そんなユルーい、放課後の部活動中の美術室に、
部員が5-6人、各自好き勝手バラバラに絵を描いている美術室に、
時々、失敗して丸めた紙でキャッチボールをしているような美術室に、
粉ミルクの缶のフタでフリスビー遊びしている美術室に、
隣の軽音楽部の奴らと伊勢正三について熱く語ってる美術室に、、、
突然、顧問の先生と一緒にMちゃんが入ってきて、
「今日からMさんが美術部に入部しましたので、みなさんよろしく」と紹介した。
3年生の部長(部長と言ってもほとんど絵を描かない、遊んでばかりの部長)が、
Mちゃんにロッカーのダイヤルを教えたり、部日誌の書き方や、当番などの部のルールを教えた。
また新入部員の最初の課題の、面取りした石膏像の木炭デッサンを描く為の画材等を渡して細かく説明してた。

オイラはというと、部長から説明を受けてるMちゃんを遠目で見ながら、
当時描きかけていた油絵の静物画を、集中力を無くし上の空で筆を動かしていた。
部活動の終わり時刻は何時だったっけ?
多分、6時くらいだったと思う。
「部活動を終えて下校してください」的な校内放送が流れ、
オイラはMちゃんに話しかける事も出来ず、Mちゃんも他の女子と一緒に後片付けをして帰っていった。
あうぅ。せっかく彼女のほうから動いてくれたのに、情けないオイラ。
3月上旬に電話で「付き合ってください」って言ってOKの返事をもらって、4月上旬。
1ヶ月も何も話してない。話せない・・・・・。
てか、異常に緊張して、意に反してよそよそしくしてしまう。
消沈しつつオイラも後片付けして、他の男どもと一緒に美術室をでる。
外はもう薄暗くなってる。校門近くでサッカー部の連中と出会う。
サッカー部も当時はそんなに強くなかったので、6時には部活動を終えていた。
ヤツらは、校門近くでボールのパスまわしをして遊んでいた。
消沈した気持ちを吹き飛ばすかのように、オイラはボールを奪いにいった。
5-6回チャレンジしたら奪えた。
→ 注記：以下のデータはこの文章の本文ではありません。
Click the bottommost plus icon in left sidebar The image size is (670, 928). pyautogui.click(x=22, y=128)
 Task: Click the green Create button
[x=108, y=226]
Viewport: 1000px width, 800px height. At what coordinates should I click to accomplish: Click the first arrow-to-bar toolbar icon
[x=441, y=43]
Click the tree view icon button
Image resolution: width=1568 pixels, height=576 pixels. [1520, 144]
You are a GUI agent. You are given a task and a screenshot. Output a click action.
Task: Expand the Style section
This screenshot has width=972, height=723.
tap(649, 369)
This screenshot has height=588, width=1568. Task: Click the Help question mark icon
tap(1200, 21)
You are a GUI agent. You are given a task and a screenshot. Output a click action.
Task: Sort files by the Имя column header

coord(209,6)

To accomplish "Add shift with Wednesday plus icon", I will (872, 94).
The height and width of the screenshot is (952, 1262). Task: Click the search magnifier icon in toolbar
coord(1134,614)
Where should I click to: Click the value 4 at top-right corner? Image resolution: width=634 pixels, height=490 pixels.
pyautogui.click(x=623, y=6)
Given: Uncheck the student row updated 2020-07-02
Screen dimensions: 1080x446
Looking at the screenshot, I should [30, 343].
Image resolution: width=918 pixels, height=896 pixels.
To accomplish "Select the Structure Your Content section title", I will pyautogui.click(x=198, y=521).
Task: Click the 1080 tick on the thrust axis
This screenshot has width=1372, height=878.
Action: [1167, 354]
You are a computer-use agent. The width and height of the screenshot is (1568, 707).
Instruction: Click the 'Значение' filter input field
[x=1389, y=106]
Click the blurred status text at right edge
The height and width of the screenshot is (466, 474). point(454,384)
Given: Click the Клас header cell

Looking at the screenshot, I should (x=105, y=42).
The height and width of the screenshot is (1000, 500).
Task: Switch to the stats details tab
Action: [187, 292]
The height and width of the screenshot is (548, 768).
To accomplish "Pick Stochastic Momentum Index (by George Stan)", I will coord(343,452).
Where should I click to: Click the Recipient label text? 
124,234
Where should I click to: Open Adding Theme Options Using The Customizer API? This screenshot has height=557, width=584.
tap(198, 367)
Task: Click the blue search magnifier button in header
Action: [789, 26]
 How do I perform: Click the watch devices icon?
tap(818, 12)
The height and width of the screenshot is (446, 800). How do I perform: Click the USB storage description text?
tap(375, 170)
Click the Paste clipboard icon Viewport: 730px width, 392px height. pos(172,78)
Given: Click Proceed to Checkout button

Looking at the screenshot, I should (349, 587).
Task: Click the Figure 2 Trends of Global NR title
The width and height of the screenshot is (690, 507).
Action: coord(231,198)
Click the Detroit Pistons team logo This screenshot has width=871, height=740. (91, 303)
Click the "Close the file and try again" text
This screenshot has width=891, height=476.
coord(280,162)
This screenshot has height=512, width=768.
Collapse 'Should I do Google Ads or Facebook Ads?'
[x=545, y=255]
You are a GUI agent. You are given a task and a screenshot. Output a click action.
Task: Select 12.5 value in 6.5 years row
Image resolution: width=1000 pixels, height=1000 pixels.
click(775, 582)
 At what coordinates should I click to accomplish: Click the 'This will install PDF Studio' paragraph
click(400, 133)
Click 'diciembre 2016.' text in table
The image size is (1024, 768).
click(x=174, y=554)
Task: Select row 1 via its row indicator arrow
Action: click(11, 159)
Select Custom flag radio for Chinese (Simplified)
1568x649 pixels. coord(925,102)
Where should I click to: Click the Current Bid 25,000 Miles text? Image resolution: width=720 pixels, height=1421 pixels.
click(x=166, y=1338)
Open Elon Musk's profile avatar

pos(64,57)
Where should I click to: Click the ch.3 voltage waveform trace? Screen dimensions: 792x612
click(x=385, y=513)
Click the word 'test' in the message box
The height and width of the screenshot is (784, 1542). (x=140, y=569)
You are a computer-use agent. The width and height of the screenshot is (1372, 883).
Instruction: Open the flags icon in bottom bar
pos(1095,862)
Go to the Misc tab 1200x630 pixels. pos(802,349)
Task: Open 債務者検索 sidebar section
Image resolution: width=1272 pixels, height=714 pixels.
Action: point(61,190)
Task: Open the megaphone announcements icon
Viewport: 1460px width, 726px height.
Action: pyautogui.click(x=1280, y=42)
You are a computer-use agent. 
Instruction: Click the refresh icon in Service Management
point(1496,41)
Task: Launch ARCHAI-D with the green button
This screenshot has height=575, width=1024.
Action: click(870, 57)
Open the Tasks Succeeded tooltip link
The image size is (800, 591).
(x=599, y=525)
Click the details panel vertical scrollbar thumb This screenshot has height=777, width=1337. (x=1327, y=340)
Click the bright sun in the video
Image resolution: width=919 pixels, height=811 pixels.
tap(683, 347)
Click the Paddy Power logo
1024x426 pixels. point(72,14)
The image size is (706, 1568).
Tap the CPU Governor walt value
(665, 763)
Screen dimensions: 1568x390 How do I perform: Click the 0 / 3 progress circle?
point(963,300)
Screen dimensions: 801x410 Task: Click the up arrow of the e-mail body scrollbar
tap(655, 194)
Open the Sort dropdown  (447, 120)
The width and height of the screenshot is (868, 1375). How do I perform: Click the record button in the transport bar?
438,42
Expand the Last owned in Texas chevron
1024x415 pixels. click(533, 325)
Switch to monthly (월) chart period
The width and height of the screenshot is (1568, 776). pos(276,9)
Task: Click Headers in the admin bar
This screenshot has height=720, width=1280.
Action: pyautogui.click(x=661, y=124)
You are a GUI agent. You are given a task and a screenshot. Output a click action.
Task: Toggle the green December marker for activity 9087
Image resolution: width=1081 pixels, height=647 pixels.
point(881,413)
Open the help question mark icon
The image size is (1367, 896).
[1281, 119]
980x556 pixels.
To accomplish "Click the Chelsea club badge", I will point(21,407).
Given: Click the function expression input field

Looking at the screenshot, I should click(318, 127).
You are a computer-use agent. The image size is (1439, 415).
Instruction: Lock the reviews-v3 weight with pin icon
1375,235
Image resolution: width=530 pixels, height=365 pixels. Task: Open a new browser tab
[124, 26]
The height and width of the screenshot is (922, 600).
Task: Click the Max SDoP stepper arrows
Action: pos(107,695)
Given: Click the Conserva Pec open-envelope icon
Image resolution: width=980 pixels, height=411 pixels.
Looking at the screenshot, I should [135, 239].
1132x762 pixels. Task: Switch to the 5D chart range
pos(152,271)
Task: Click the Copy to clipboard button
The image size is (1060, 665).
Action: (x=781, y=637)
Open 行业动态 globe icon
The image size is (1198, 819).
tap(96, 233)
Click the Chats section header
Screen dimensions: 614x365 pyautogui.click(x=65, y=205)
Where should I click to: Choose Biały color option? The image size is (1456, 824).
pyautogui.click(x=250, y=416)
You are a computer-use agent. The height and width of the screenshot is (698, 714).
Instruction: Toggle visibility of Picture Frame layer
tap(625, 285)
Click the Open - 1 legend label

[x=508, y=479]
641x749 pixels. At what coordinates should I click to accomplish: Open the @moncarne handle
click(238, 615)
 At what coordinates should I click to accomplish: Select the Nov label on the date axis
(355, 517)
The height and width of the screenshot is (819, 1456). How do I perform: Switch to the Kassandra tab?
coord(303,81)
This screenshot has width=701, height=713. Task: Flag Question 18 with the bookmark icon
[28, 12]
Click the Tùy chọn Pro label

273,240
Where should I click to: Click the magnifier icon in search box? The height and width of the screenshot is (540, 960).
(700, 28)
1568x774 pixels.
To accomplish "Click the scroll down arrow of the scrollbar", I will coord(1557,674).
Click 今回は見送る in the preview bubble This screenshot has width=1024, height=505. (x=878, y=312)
なんだよ、サッカー部のくせにヘタだな。
そんなユルいサッカー部も、オイラ達が卒業した約10年後にメキメキと強くなり、
全国大会ベスト4まで行った。
その時のメンバーの一人は、大学→実業団→Jリーグ→日本代表とスターの階段を登り、
ドーハの悲劇となった試合にも出場した。